■ **PROBLEM TO WORK ON**: Convert the entries, starting at the line containing "Click the Remote Play category icon" and ending at the line containing "Action: tap(63, 400)", into a Markdown table with the columns Row and Entry line. Leave out any blank lines.

Entries on where items appear:

* * *

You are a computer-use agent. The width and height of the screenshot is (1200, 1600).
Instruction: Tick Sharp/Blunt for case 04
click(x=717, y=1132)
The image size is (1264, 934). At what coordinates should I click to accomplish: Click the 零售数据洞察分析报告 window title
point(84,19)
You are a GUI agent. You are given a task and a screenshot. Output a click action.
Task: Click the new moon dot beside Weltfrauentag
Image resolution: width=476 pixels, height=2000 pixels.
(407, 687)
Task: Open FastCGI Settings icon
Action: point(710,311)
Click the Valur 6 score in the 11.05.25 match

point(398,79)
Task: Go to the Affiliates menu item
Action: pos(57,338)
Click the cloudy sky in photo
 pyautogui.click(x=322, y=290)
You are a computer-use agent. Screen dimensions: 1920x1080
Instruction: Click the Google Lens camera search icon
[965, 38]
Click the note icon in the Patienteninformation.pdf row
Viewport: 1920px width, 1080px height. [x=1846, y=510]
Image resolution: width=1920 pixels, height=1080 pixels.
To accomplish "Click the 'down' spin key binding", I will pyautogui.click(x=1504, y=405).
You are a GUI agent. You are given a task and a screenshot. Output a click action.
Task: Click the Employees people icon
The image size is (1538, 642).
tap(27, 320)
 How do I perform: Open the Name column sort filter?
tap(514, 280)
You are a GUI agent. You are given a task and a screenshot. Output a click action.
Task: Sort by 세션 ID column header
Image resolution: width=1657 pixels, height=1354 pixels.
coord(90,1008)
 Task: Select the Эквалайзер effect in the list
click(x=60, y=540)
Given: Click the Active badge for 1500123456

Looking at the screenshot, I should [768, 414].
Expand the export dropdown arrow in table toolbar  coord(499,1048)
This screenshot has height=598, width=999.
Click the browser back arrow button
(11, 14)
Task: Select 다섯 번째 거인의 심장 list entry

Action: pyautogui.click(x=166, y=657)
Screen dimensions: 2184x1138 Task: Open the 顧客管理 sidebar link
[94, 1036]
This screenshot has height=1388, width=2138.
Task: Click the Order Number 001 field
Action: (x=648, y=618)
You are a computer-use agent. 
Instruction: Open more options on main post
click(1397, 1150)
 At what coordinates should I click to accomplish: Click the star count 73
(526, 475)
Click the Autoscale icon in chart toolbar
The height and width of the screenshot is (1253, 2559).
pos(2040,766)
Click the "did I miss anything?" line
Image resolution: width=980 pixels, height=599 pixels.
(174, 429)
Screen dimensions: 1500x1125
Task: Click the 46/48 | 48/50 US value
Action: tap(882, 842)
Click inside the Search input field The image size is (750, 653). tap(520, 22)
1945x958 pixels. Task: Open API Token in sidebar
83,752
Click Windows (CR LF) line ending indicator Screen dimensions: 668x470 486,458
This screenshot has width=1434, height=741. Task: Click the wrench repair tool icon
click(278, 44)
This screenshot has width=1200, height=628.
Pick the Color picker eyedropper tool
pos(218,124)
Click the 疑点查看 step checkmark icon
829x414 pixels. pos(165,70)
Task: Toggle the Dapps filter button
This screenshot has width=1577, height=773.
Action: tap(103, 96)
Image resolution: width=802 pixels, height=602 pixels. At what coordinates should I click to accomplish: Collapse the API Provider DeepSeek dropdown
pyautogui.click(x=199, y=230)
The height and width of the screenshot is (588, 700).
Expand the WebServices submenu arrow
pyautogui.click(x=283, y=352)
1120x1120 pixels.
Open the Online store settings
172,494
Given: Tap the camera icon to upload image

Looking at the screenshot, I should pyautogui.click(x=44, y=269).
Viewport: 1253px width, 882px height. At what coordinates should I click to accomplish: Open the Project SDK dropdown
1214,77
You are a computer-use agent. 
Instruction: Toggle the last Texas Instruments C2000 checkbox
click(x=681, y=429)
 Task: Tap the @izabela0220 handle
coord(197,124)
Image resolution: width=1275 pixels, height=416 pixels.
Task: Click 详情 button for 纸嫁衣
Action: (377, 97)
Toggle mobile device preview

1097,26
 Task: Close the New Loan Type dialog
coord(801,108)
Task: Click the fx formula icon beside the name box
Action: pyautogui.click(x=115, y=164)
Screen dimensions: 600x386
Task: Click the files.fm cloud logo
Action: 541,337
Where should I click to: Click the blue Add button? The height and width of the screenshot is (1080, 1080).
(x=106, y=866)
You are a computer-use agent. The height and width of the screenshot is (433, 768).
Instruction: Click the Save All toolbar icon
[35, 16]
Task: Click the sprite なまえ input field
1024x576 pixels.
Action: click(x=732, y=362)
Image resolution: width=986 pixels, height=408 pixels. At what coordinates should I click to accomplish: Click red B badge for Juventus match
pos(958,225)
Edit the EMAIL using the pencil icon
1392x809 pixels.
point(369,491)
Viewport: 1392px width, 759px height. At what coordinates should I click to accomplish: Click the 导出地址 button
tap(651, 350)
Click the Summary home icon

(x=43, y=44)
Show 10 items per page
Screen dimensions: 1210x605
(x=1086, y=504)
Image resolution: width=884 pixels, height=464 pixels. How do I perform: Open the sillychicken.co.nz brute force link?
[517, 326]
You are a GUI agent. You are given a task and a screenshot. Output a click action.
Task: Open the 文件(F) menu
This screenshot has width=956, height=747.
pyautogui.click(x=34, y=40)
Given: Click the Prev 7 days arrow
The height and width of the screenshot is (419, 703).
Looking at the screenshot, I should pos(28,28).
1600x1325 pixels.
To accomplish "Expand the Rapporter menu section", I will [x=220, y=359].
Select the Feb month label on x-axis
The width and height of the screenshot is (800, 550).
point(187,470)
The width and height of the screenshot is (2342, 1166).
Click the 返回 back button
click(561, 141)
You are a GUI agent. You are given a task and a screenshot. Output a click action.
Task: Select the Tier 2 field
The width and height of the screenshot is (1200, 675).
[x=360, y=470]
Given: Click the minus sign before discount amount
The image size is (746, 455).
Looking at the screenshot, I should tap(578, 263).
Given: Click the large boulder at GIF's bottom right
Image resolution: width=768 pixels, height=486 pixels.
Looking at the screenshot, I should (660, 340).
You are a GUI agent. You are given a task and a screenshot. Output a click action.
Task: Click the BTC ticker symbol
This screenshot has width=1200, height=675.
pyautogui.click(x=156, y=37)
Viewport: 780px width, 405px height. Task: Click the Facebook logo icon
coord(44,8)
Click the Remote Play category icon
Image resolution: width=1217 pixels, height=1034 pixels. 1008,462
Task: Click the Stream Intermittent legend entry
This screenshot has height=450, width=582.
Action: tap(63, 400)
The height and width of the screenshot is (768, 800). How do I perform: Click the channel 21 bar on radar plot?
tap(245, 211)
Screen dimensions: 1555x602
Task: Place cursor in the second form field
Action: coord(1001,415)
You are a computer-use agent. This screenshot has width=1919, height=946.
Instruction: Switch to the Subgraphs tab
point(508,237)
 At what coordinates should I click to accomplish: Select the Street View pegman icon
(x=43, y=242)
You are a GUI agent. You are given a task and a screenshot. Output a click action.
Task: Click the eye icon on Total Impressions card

* * *

■ **SOLUTION**:
| Row | Entry line |
|---|---|
| 1 | Click the Remote Play category icon |
| 2 | Image resolution: width=1217 pixels, height=1034 pixels. 1008,462 |
| 3 | Task: Click the Stream Intermittent legend entry |
| 4 | This screenshot has height=450, width=582. |
| 5 | Action: tap(63, 400) |